Design and biological characterization of hybrid compounds of curcumin and thalidomide for multiple myeloma - Organic & Biomolecular Chemistry (RSC Publishing)

Design and biological characterization of hybrid compounds of curcumin and thalidomide for multiple myeloma - Organic & Biomolecular Chemistry (RSC Publishing)

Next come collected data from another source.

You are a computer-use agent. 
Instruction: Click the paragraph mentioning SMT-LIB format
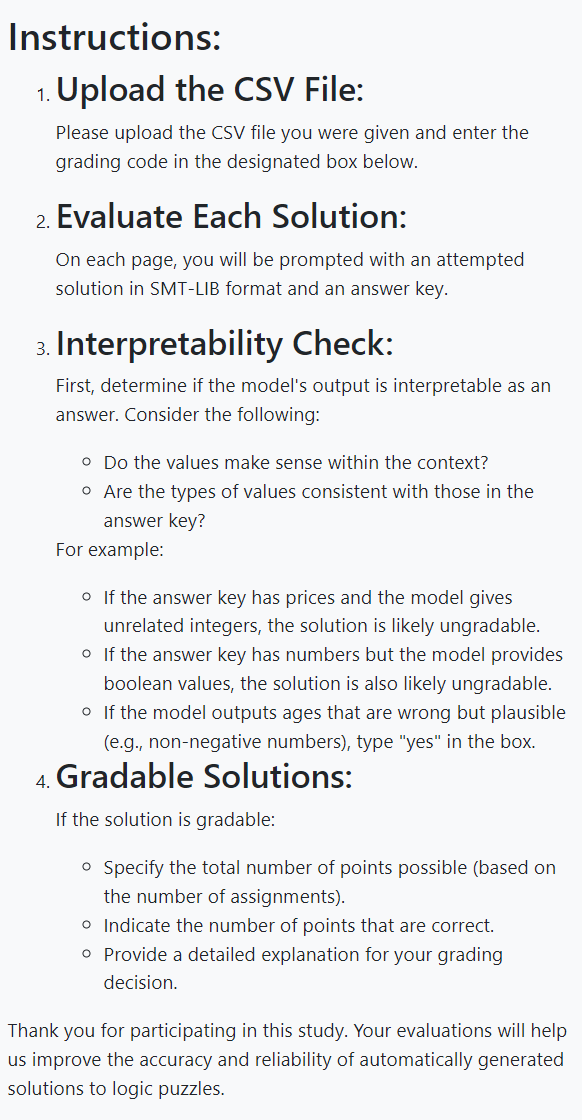coord(290,274)
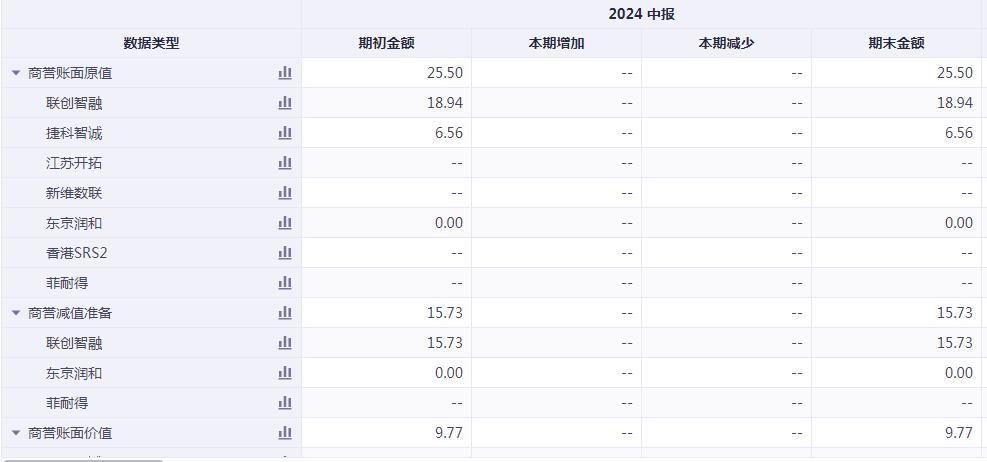
Task: Click the horizontal scrollbar thumb at bottom
Action: pos(83,460)
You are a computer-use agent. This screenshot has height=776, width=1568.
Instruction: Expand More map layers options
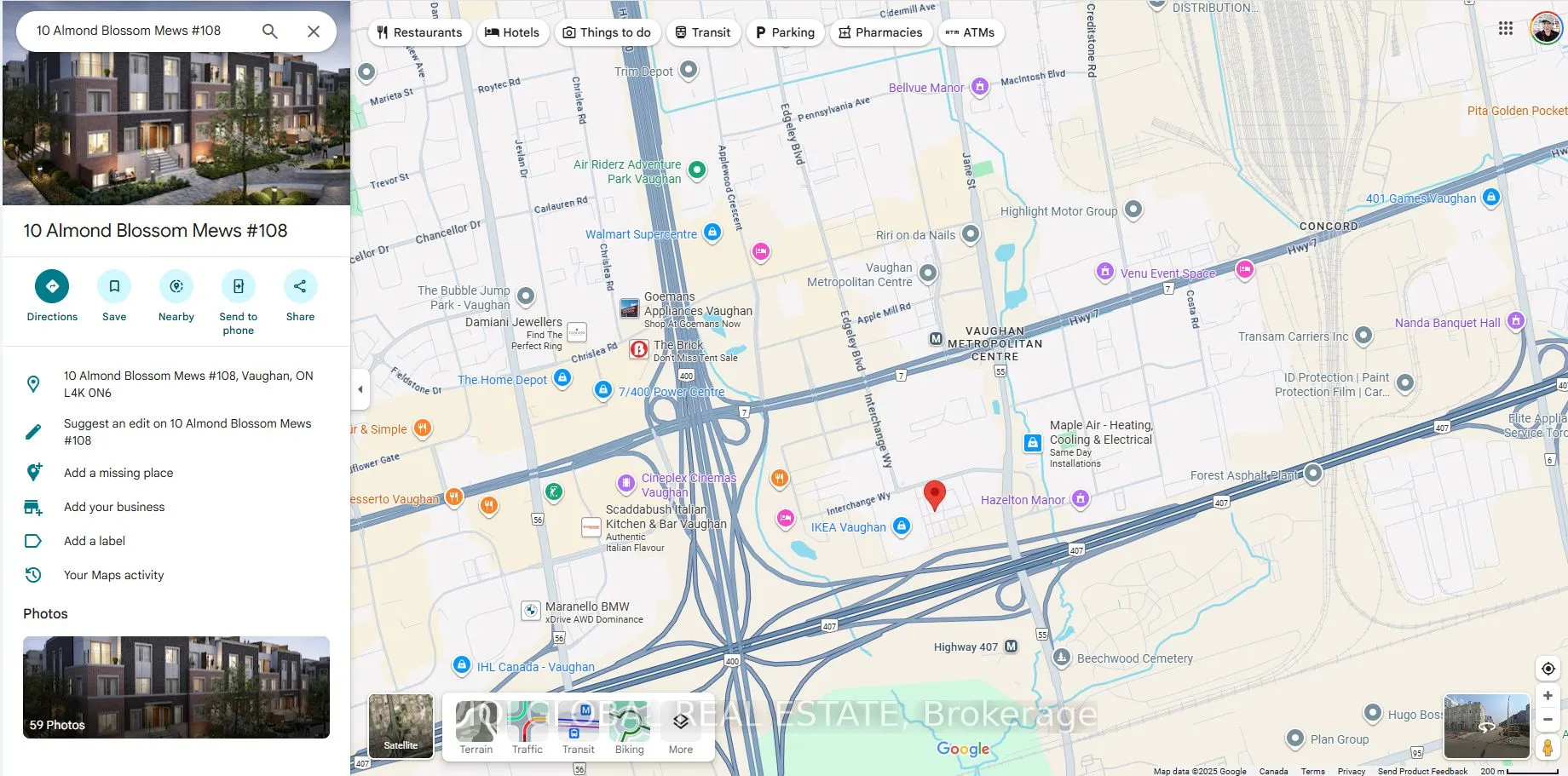(x=680, y=727)
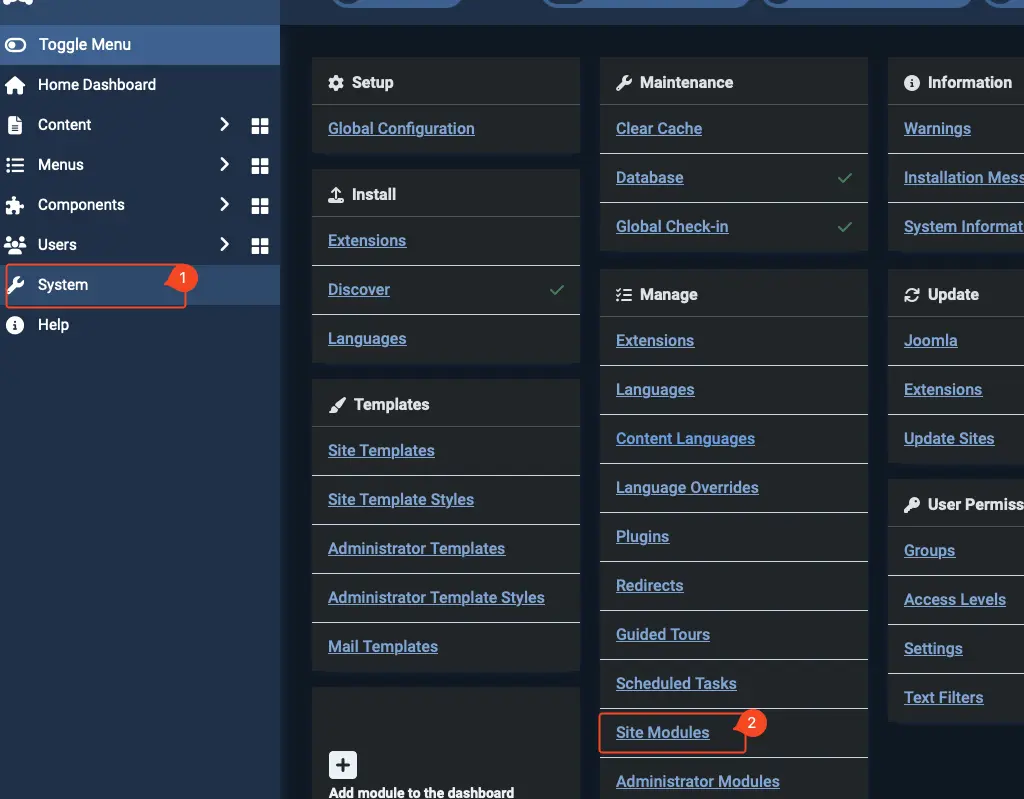Open user Groups permissions link
Screen dimensions: 1024x799
click(x=929, y=551)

Organic & Biomolecular Chemistry

Issue 29, 2013

The international home of synthetic, physical and biomolecular organic chemistry.

Communication

Design and biological characterization of hybrid compounds of curcumin and thalidomide for multiple myeloma

Kai Liu,^a   Datong Zhang,^b   Jeremy Chojnacki,^a   Yuhong Du,^c   Haian Fu,^c   Steven Grant^d and   Shijun Zhang*^a  

Show Affiliations

Org. Biomol. Chem., 2013,11, 4757-4763

DOI: 10.1039/C3OB40595H
Received 25 Mar 2013, Accepted 07 Jun 2013
First published online 11 Jun 2013

In our efforts to develop effective treatment agents for human multiple myeloma (MM), a series of hybrid molecules based on the structures of thalidomide (1) and curcumin (2) were designed, synthesized, and biologically characterized in human multiple myeloma MM1S, RPMI8226, U266 cells, and human lung cancer A549 cells. The biological results showed that two hybrid compounds, 5 and 7, exhibited significantly improved lethal effects towards all three human MM cell models compared to 1 or 2 alone, as well as the combination of 1 and 2. Furthermore, mechanistic studies in U266 cells demonstrated that 5 and 7 can induce the production of reactive oxygen species (ROS) and cause G1/S arrest, thus leading to apoptosis and cell death. Additionally, they exhibited inhibitory effects on NFκB activation in A549 cells. Collectively, the results obtained from these hybrid compounds strongly encourage their further optimization as new leads to develop effective treatment agents for human MM.